• Prompt: From the line with "[Show product image 3] (150, 224)" down to the final line of the records below, retype everything exactly and leave out the rest.

• Records supplied:
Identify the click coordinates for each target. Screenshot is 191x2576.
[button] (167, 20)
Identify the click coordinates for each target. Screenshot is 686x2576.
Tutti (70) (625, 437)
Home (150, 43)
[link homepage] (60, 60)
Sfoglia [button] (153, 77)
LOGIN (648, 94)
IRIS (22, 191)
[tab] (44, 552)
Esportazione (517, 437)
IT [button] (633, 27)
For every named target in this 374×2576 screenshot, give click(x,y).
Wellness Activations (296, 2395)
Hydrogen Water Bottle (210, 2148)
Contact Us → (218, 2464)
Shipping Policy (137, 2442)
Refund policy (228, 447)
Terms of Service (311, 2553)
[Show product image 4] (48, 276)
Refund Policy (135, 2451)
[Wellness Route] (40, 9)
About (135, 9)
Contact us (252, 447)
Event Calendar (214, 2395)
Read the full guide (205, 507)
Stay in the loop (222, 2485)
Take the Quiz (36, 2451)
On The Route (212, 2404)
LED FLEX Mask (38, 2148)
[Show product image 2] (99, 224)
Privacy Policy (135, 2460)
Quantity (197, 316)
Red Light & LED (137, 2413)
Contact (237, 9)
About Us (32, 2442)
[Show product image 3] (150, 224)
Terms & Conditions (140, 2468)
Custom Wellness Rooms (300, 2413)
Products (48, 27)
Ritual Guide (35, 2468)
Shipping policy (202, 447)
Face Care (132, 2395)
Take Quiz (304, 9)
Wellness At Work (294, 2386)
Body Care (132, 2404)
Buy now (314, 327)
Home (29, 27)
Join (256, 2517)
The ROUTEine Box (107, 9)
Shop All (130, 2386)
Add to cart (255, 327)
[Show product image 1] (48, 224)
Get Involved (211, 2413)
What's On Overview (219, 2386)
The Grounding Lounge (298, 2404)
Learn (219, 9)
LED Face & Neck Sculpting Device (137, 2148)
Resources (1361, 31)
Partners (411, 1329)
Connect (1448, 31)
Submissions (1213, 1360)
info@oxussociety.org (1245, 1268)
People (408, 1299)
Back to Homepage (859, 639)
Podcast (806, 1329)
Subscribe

• Result of the exercise:
[Show product image 3] (150, 224)
Terms & Conditions (140, 2468)
Custom Wellness Rooms (300, 2413)
Products (48, 27)
Ritual Guide (35, 2468)
Shipping policy (202, 447)
Face Care (132, 2395)
Take Quiz (304, 9)
Wellness At Work (294, 2386)
Body Care (132, 2404)
Buy now (314, 327)
Home (29, 27)
Join (256, 2517)
The ROUTEine Box (107, 9)
Shop All (130, 2386)
Add to cart (255, 327)
[Show product image 1] (48, 224)
Get Involved (211, 2413)
What's On Overview (219, 2386)
The Grounding Lounge (298, 2404)
Learn (219, 9)
LED Face & Neck Sculpting Device (137, 2148)
Resources (1361, 31)
Partners (411, 1329)
Connect (1448, 31)
Submissions (1213, 1360)
info@oxussociety.org (1245, 1268)
People (408, 1299)
Back to Homepage (859, 639)
Podcast (806, 1329)
Subscribe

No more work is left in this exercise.